Por Tai Nalon BRASÍLIA, DF, 10 de julho (Folhapress) - O ministro José Eduardo Cardozo (Justiça) negou hoje que o governo irá voltar atrás e mudar novamente o regime de demarcação de terras indígenas para fortalecer a Funai (Fundação Nacional do Índio). Por determinação da presidente Dilma Rousseff, a forma de delimitação das áreas agora deverá ter a participação do Ministério do Desenvolvimento Agrário, do Ministério da Agricultura e da Embrapa. O governo prepara um portaria que regulamentará a participação de outros órgãos no processo, hoje comandado pela Funai. O governo nega que o órgão indigenista perderá o protagonismo, como querem os ruralistas. "Houve um pedido de governadores para que ouvíssemos órgãos para subsidiar o processo de demarcação. O que existe é uma decisão de ouvir esses órgãos para dar mais subsídios à Funai na demarcação. Temos tido muita judicialização da demarcação, o que faz com que vários processos se arrastem por décadas, aumentando a tensão e aumentando o conflito", disse Cardozo.
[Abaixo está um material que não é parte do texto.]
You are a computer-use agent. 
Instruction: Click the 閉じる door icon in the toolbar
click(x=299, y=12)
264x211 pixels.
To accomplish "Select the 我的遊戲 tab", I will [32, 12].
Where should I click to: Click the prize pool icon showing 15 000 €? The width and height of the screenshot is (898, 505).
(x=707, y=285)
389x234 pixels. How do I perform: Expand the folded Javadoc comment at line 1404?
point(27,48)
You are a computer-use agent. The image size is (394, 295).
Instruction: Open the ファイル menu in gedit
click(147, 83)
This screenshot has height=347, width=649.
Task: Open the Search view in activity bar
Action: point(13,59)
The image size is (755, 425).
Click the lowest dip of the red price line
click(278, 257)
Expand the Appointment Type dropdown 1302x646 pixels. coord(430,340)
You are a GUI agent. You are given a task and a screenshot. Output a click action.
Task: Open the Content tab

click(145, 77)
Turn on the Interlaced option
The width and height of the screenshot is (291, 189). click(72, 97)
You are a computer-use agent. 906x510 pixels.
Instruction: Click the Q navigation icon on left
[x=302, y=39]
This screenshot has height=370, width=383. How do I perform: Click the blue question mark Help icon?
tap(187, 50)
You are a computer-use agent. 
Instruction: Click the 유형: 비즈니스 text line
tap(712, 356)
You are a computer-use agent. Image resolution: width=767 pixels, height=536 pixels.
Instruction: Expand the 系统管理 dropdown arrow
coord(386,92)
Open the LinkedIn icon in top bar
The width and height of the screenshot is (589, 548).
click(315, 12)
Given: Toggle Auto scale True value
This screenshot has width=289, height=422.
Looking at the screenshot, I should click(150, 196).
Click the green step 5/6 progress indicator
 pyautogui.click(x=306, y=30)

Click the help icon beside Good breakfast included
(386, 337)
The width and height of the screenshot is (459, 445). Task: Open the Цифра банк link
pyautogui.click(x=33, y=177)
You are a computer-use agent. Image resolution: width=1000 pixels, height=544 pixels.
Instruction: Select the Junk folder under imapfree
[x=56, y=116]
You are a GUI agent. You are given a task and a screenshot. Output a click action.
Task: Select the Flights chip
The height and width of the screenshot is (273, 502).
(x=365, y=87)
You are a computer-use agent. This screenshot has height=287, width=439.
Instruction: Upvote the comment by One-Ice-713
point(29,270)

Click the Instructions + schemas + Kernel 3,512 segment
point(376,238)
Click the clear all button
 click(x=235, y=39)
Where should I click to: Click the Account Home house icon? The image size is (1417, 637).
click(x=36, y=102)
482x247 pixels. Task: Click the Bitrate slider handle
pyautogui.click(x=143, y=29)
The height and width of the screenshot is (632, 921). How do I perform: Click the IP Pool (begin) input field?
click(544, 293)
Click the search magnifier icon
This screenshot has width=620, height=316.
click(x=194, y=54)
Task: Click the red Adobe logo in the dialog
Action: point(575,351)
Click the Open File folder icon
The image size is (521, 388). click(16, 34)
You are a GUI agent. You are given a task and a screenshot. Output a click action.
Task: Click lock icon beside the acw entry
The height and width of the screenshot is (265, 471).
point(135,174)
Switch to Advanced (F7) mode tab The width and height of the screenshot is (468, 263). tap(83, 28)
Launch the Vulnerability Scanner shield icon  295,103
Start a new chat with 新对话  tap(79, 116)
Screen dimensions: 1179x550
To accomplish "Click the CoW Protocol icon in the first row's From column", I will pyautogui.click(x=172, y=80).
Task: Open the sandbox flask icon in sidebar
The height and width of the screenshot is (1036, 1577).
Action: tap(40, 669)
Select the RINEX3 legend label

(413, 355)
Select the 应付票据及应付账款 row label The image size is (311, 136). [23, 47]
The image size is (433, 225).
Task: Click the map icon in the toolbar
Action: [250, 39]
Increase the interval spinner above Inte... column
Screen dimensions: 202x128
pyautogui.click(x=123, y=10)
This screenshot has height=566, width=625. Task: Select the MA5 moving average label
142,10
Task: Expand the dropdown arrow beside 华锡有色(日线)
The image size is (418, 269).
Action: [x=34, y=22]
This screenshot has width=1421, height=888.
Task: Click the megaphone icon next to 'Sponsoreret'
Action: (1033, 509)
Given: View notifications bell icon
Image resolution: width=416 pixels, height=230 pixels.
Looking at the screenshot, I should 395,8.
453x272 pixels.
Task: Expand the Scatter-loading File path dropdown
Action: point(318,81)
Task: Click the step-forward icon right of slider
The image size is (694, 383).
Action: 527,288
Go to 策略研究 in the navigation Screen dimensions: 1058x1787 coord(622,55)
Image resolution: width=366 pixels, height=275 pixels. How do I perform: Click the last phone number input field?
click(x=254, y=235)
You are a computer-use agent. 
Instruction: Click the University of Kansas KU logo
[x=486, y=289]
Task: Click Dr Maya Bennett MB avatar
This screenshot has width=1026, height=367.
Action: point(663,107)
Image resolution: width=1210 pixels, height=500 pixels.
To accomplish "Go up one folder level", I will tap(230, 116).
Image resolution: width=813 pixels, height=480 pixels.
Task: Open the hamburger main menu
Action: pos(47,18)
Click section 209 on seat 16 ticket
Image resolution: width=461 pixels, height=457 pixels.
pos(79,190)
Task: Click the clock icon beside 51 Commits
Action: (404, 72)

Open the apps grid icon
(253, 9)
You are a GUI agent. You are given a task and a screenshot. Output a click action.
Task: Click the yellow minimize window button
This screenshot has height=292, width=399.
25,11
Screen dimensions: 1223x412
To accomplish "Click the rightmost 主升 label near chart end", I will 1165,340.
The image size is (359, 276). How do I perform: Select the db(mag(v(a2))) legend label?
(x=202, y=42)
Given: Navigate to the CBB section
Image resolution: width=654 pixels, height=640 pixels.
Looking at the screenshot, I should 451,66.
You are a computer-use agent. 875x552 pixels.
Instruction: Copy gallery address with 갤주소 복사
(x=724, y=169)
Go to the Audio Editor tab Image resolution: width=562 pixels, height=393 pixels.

A presidente se reuniu com os ministros Gilberto Carvalho (Secretaria-Geral da Presidência), Tereza Campello (Desenvolvimento Social), Alexandre Padilha (Saúde) e o próprio Cardozo, além de mais de 20 lideranças indígenas, no Palácio do Planalto. É a primeira vez que a presidente recebe no Planalto representantes dos índios. A pauta é em reação às recentes manifestações populares pelo país. A abertura ao diálogo, porém, não evitou que presentes na reunião criticassem a condução do caso pelo governo. "Reconhecemos que este é um momento histórico para os povos indígenas, porque desde o início do governo vínhamos tentando essa agenda, mas só agora fomos recebidos", disse uma das representantes, Sônia Guajajara. "Somos contrários ao decreto à mudança do decreto 1.775, marco regulatório da demarcação, mas ela disse que infelizmente vai ter que ter um aprimoramento dos procedimentos. A gente falou da questão da Funai, que a gente não concorda com o esvaziamento das funções, do papel institucional a gente quer uma Funai forte capaz de cumprir o seu papel, ela disse que não vai esvaziar o órgão, mas reafirmou que os procedimentos precisam ser rediscutidos", completou. O governo vem sendo criticado por ceder aos interesses dos representantes dos fazendeiros --responsáveis por algumas das maiores derrotas da presidente Dilma Rousseff no Congresso.